Diagnosis of Schistosoma haematobium infection: evaluation of ELISA using keyhole limpet haemocyanin or soluble egg antigen in comparison with detection of eggs or haematuria.

Keyhole limpet haemocyanin (KLH) was compared with Schistosoma haematobium soluble egg antigen (SEA) in the enzyme-linked immunosorbent assay (ELISA) for detection of S. haematobium infection, using 187 human sera collected from the S. haematobium endemic area of Pemba Island, Tanzania, and 30 normal sera from blood donors in Europe. There was a clear separation in terms of immunoglobulin (Ig) G and IgM titres between parasitologically positive patients and the blood donors, but titres of many parasitologically negative individuals in the endemic area were significantly high in comparison with the normal controls.
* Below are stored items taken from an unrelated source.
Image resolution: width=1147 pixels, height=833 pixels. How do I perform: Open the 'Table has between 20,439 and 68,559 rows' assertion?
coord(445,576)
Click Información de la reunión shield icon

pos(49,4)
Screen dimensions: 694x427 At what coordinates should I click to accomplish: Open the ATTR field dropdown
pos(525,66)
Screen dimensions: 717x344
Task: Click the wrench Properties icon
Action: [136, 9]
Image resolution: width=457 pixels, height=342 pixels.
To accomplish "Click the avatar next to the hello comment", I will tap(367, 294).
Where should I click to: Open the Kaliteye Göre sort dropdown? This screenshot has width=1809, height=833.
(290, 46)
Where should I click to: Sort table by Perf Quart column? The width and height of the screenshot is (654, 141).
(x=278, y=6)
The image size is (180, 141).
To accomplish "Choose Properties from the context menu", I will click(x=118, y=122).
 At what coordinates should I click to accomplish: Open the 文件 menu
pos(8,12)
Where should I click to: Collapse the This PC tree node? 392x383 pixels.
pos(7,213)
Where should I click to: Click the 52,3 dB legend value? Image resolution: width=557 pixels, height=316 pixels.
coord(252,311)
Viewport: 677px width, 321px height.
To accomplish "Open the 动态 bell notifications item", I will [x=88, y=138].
Using as cut-off point the mean optical density +2 SD of sera from the blood donors to define ELISA positivity, and comparing the results with urine egg counts, the sensitivity of IgG-ELISA using KLH or SEA was high (91.11% and 95.56%, respectively) but the specificity was poor (43.30% and 31.90%, respectively. Similar results were obtained with IgM. When the 'gold standard' of haematuria and/or egg positivity as indicative of infection was used, the sensitivity of the ELISAs was similar but the specificity was increased to 59.25% and 44.44%, respectively. These results suggest that the patients with haematuria were probably infected with S. haematobium, which further supported the diagnostic value of haematuria detection for S. haematobium infection in endemic areas, and KLH was found to have a potential use in immunodiagnosis of S. haematobium infection in endemic areas. With both KLH and SEA antigens, the trend of reactivity in ELISA provided a correlate of the egg output (parasite burden) of infected patients.